Return the rows verbatim, starting at the first row and ending at the line that contains "(x=114, y=69)", with the pictures left out.

# EXTRACTED INFORMATION:
============
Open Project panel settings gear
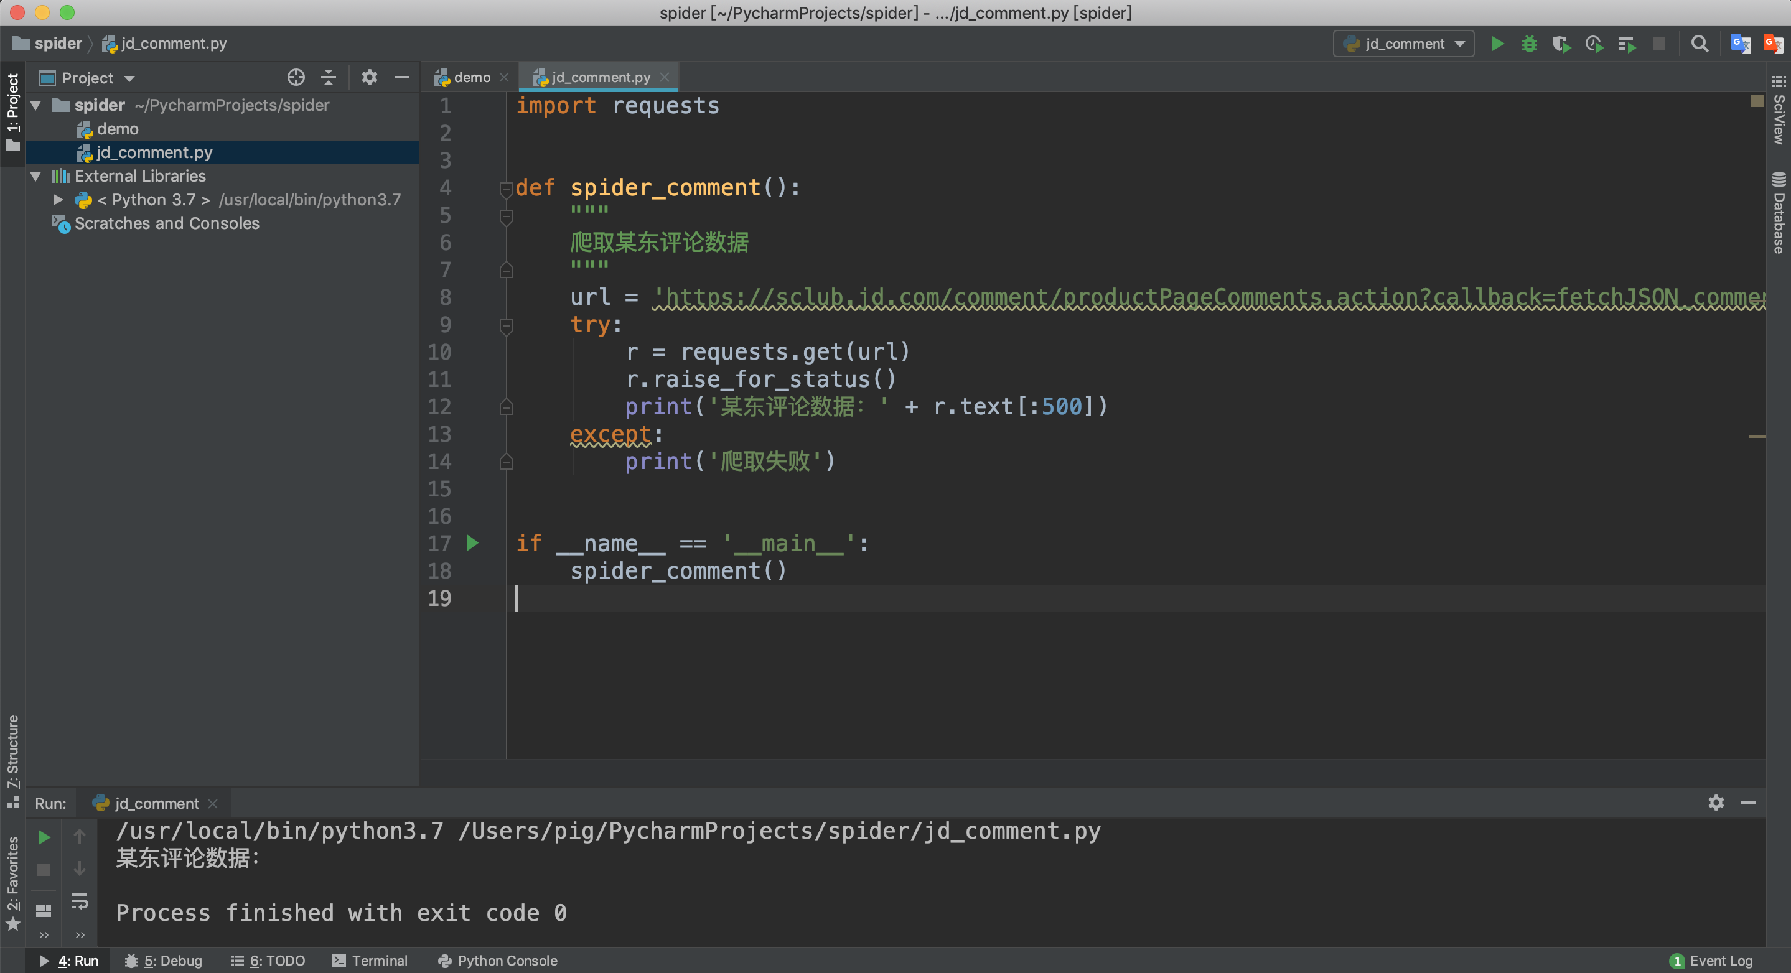1791x973 pixels. tap(369, 77)
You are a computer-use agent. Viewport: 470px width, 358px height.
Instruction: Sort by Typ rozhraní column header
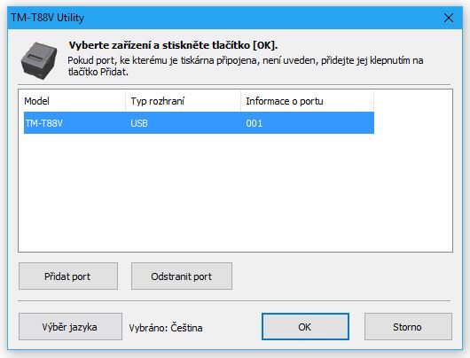tap(183, 101)
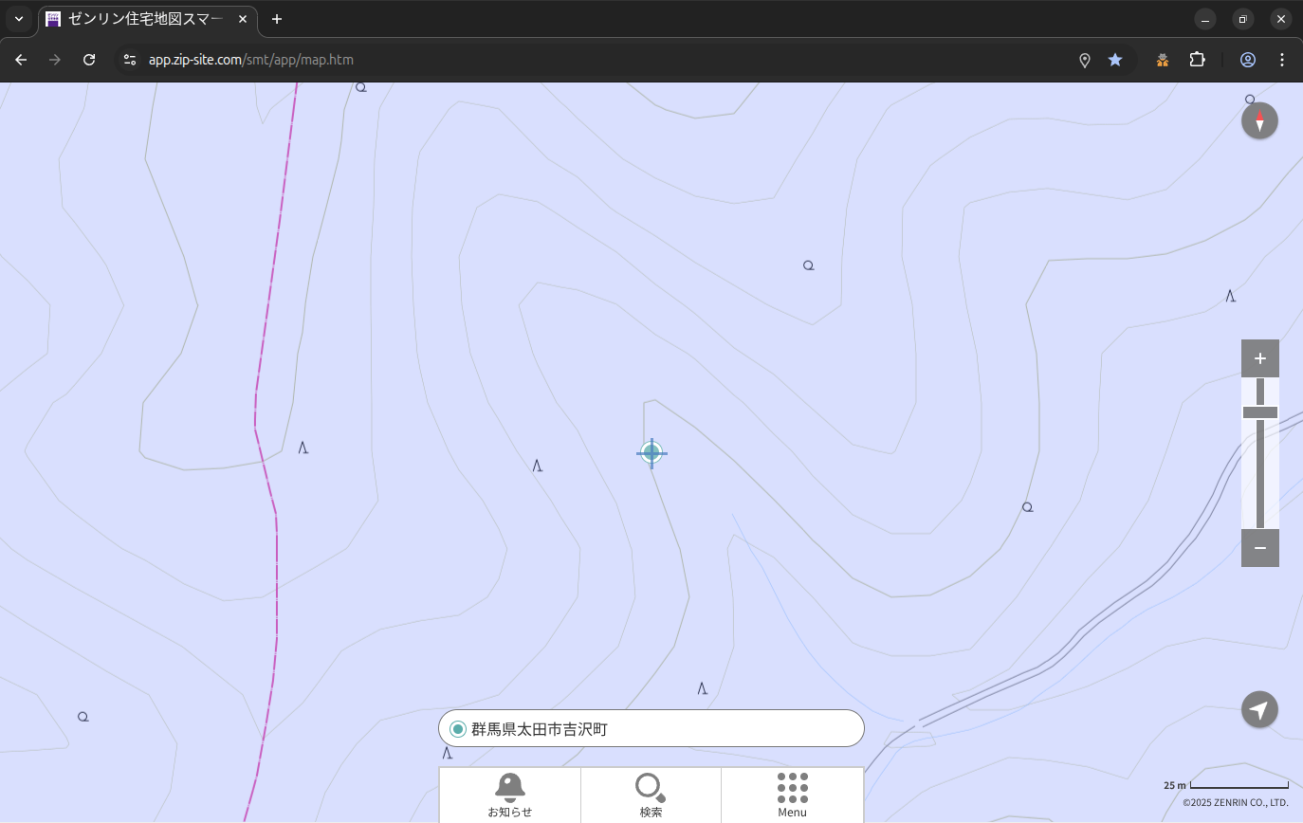Select the radio dot beside 群馬県太田市吉沢町

(x=458, y=729)
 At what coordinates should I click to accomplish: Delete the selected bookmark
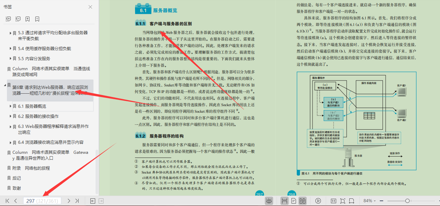pos(37,19)
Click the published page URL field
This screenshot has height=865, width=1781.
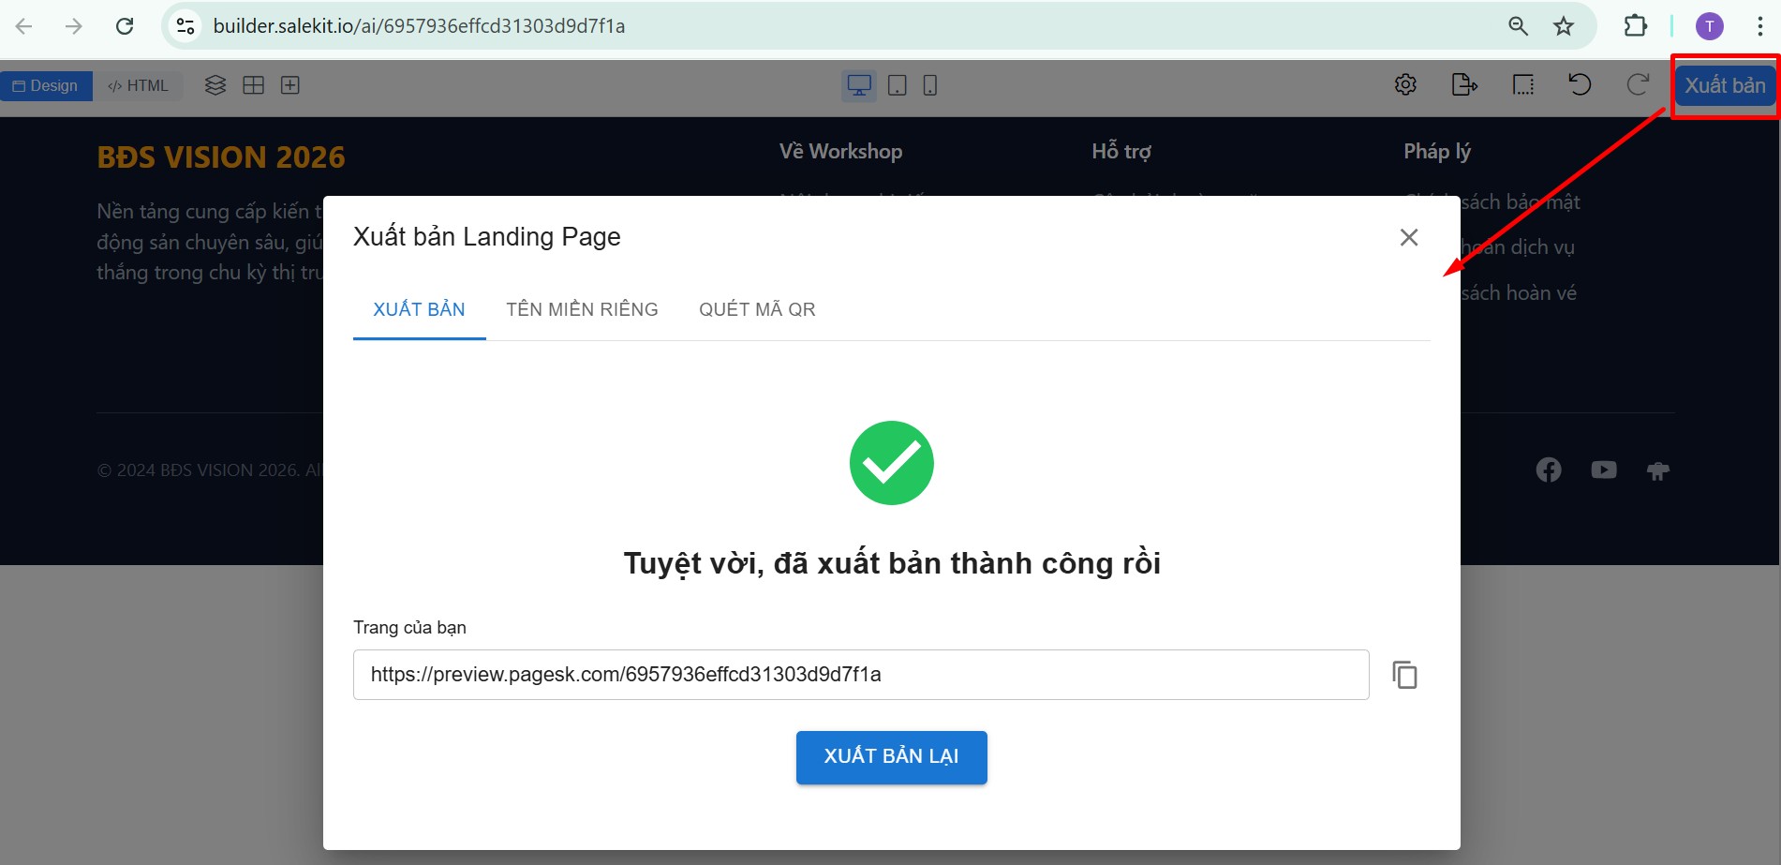coord(860,675)
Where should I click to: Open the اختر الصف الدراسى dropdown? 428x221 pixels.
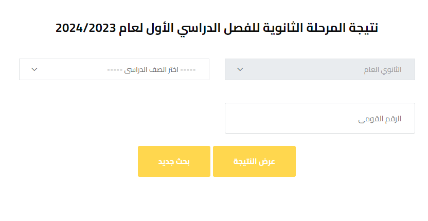(x=114, y=69)
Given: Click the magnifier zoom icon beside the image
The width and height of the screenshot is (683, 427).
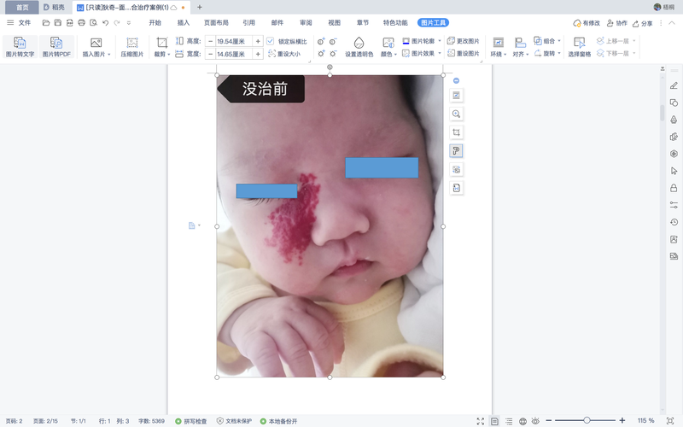Looking at the screenshot, I should [x=457, y=114].
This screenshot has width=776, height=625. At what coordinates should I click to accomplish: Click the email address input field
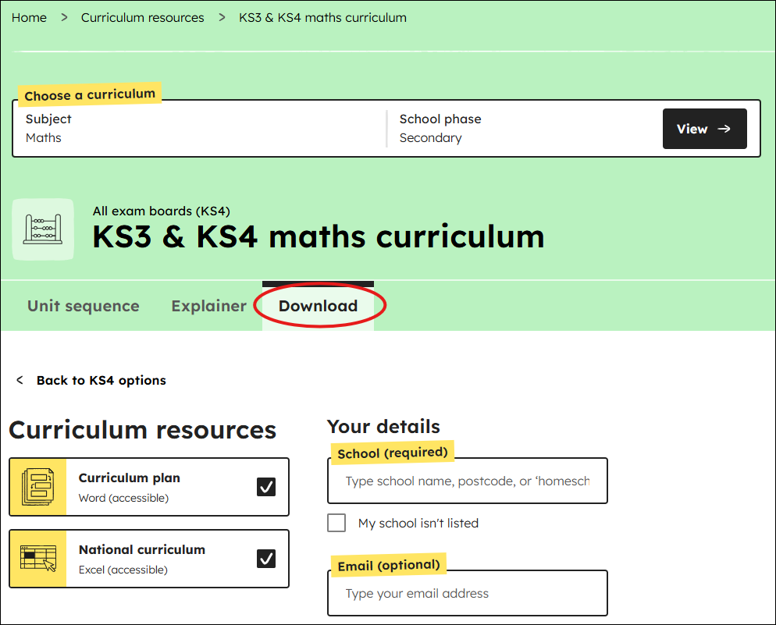pyautogui.click(x=467, y=593)
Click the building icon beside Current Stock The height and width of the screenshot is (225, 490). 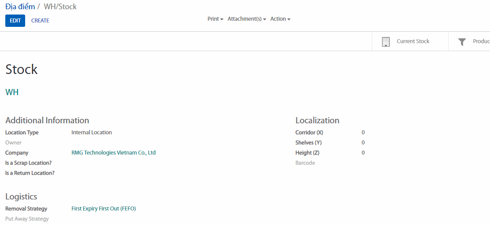[385, 42]
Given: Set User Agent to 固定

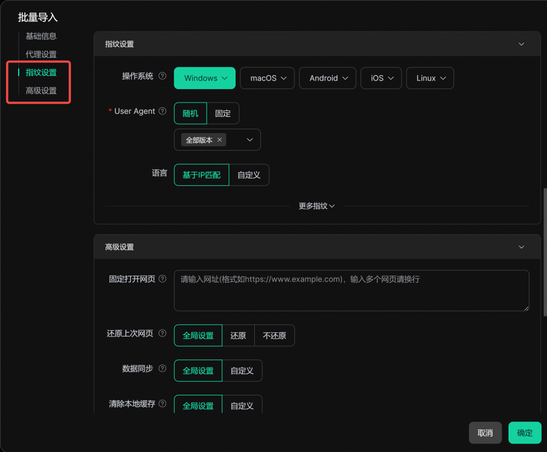Looking at the screenshot, I should click(x=223, y=114).
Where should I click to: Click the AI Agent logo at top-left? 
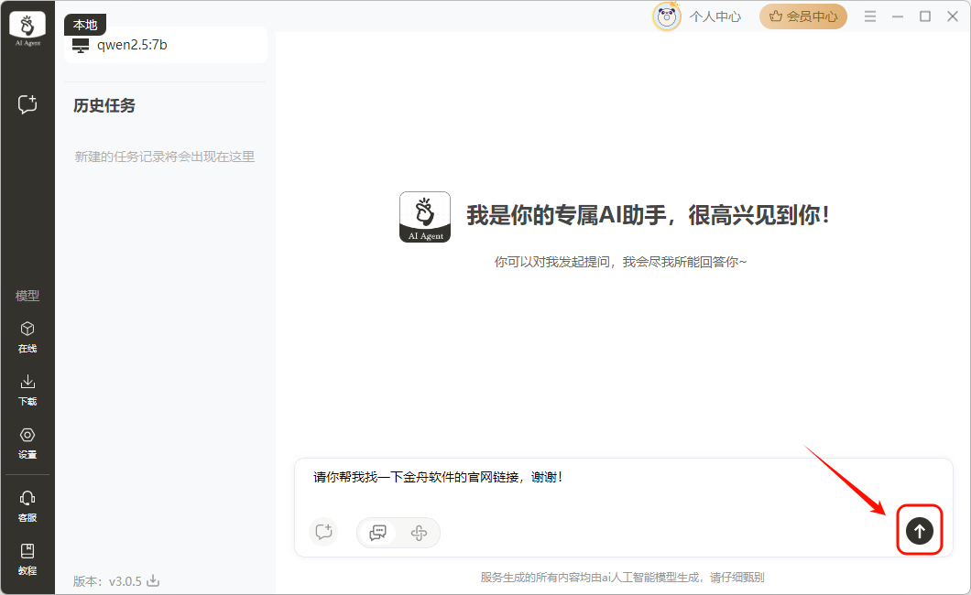[x=27, y=29]
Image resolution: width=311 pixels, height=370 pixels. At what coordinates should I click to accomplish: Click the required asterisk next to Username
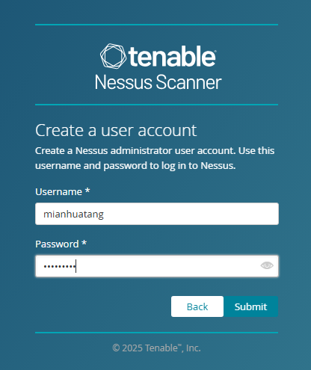pyautogui.click(x=87, y=191)
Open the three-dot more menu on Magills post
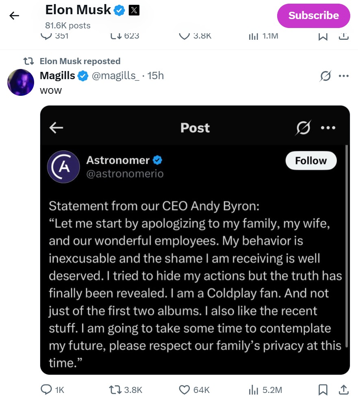 pyautogui.click(x=344, y=76)
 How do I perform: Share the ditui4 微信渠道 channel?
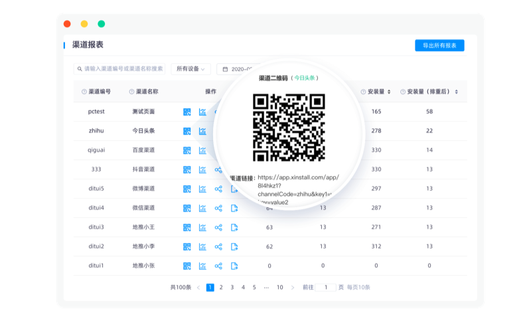pos(218,208)
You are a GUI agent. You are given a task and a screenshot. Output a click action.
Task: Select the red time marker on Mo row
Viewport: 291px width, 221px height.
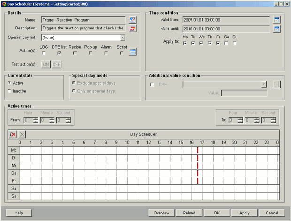tap(198, 150)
============
# EXERCISE OUTPUT:
Open Project panel settings gear
1791x973 pixels. tap(369, 77)
You are a computer-use agent. Viewport: 470px width, 358px height.
Instruction: Sort by Typ rozhraní column header
tap(183, 101)
Select the radio dot beside 群馬県太田市吉沢町

(x=458, y=729)
 At what coordinates should I click to accomplish: Delete the selected bookmark
pos(37,19)
Click the published page URL field
This screenshot has height=865, width=1781.
coord(860,675)
Where should I click to: Open the اختر الصف الدراسى dropdown? 428x221 pixels.
(x=114, y=69)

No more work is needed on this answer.